Araceli de Frutos, consejera de Araceli de Frutos EAFI, destaca que, pese a diversos acontecimientos geopolíticos recientes, el mercado muestra una “calma tensa”. Uno de los factores es la captura de Nicolás Maduro por parte de Estados Unidos, una noticia que, aunque podría haber generado fuertes episodios de volatilidad, está siendo asimilada de manera relativamente tranquila por los mercados, muy lejos del impacto que tuvo en su día la invasión rusa de Ucrania.

Esta situación se refleja especialmente en el mercado del petróleo, cuyos precios se mantienen por debajo de los 60 dólares por barril, alrededor de los 56, un nivel que favorece la reducción de presiones inflacionistas y abre la puerta a futuras bajadas de tipos por parte de la Reserva Federal.

De Frutos señala que el mercado está atento al informe de empleo estadounidense, que muestra una ligera desaceleración en la creación de puestos de trabajo, aunque no lo suficientemente preocupante como para anticipar un deterioro económico severo.

El foco principal sigue estando en la resiliencia de la economía americana, que continúa creciendo aunque a un ritmo más moderado, y en la política monetaria, donde se esperan bajadas de tipos en Estados Unidos y un mantenimiento de los tipos en Europa. En cuanto al dólar, se espera que sea menos volátil que el año anterior, con un suelo estimado en torno a 1,19-1,20 y una cierta estabilización.
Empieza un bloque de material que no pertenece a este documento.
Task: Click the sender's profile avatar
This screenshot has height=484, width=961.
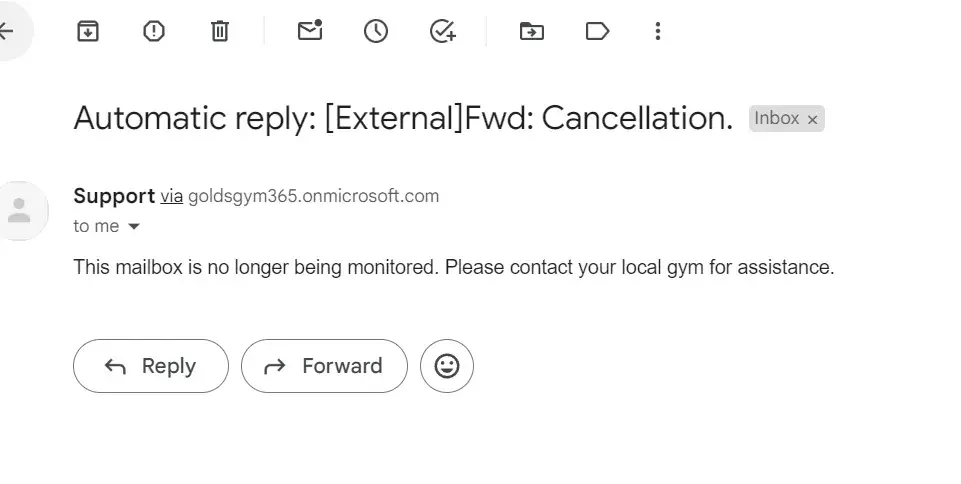Action: pos(18,210)
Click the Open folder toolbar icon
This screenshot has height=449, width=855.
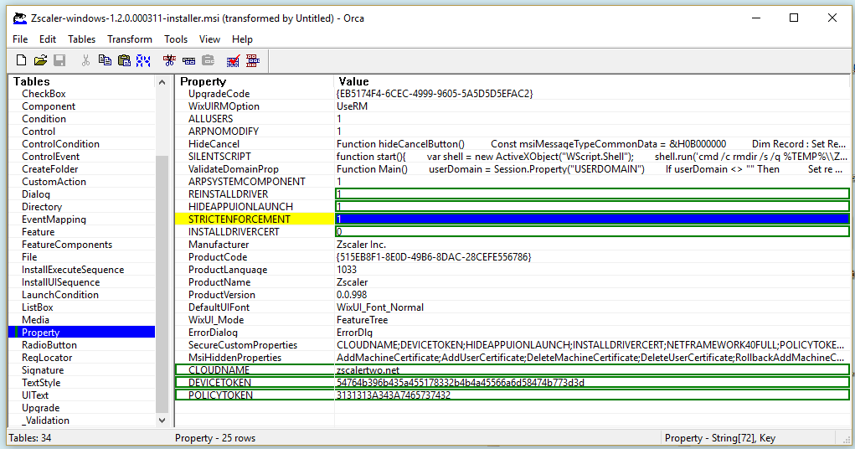coord(40,61)
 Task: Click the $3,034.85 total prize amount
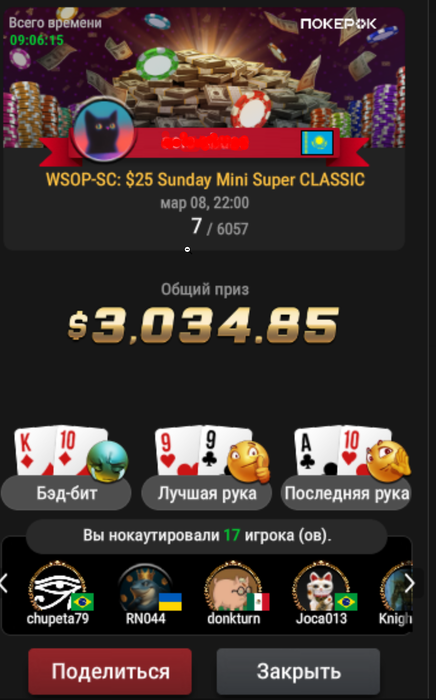[x=203, y=325]
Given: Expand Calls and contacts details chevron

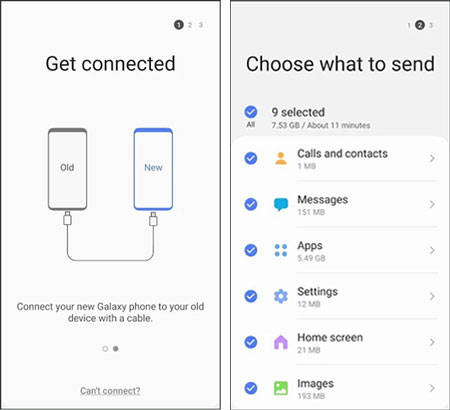Looking at the screenshot, I should tap(432, 158).
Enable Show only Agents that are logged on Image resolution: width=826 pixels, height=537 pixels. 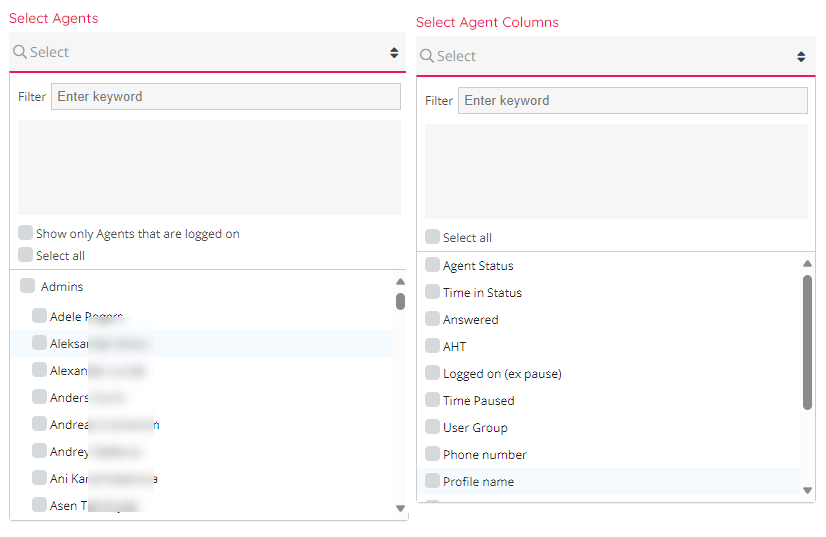[x=25, y=233]
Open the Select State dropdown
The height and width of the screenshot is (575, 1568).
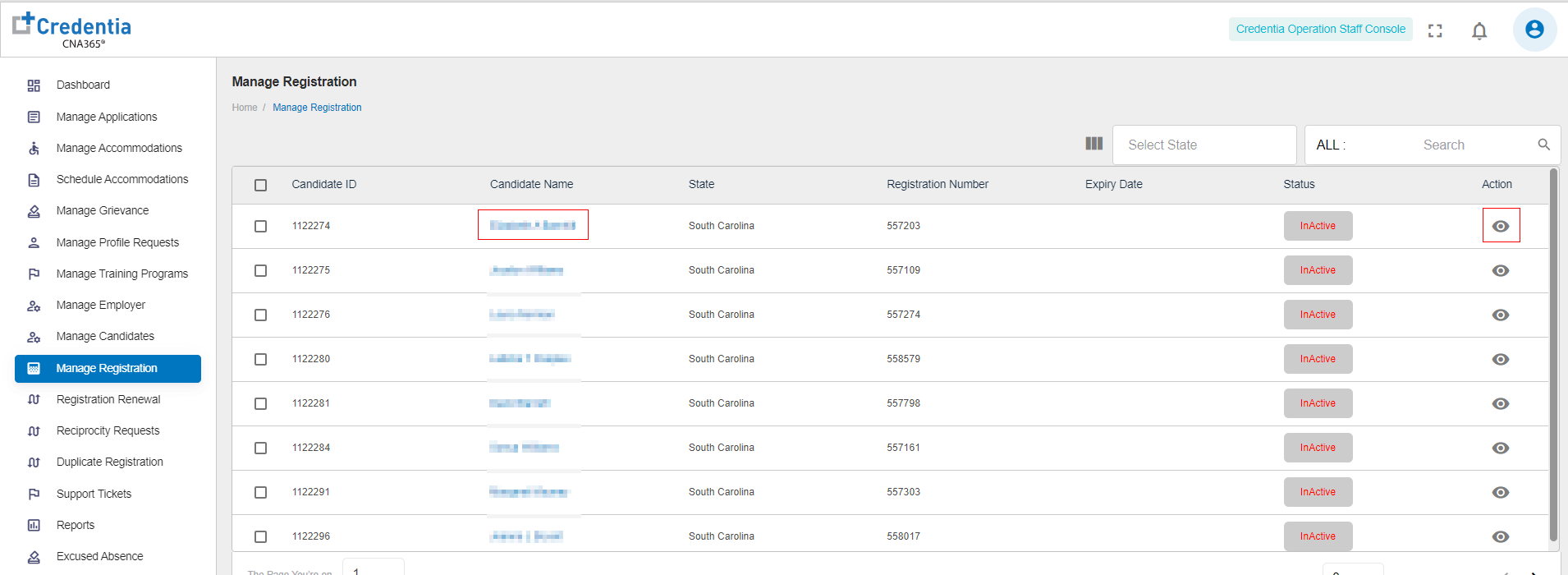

En renta variable, mantiene su apuesta por la IA, la inteligencia artificial como temática clave, aunque con una selección muy cuidadosa de compañías que realmente generen flujos de caja y márgenes sólidos. La recomendación se centra tanto en grandes tecnológicas estadounidenses, como Alphabet o Microsoft, como en Europa en empresas como ASML, líder en litografía, además de todas aquellas industrias que proporcionan la infraestructura necesaria para el desarrollo de la inteligencia artificial.

También subraya la importancia del sector eléctrico, beneficiado por el fuerte aumento de la demanda energética que requiere esta nueva tecnología.

Respecto al sector energético tradicional, la visión es negativa. La gestora recuerda que en 2025 ya se había reducido exposición a petroleras y que actualmente evita este sector por la previsión de precios del crudo bajos y una demanda global menos dinámica, especialmente desde China. En el caso de Repsol menciona riesgos adicionales vinculados a su exposición en Venezuela, sobre todo en el negocio del gas. Por ello, recomienda mantenerse fuera de las petroleras y construir carteras más tranquilas.

Finalmente, para un perfil más conservador, se sugiere mirar sectores castigados en 2025, como consumo estable o lujo, que podrían haber tocado suelo y experimentar un repunte en 2026. En cambio, el sector inmobiliario, que no ha reaccionado como se esperaba a la bajada de tipos, se considera menos atractivo.

La estrategia para este año pasa por combinar valores cíclicos y defensivos, mantenerse muy selectivos y vigilar de cerca el entorno geopolítico, que podría seguir generando episodios de incertidumbre.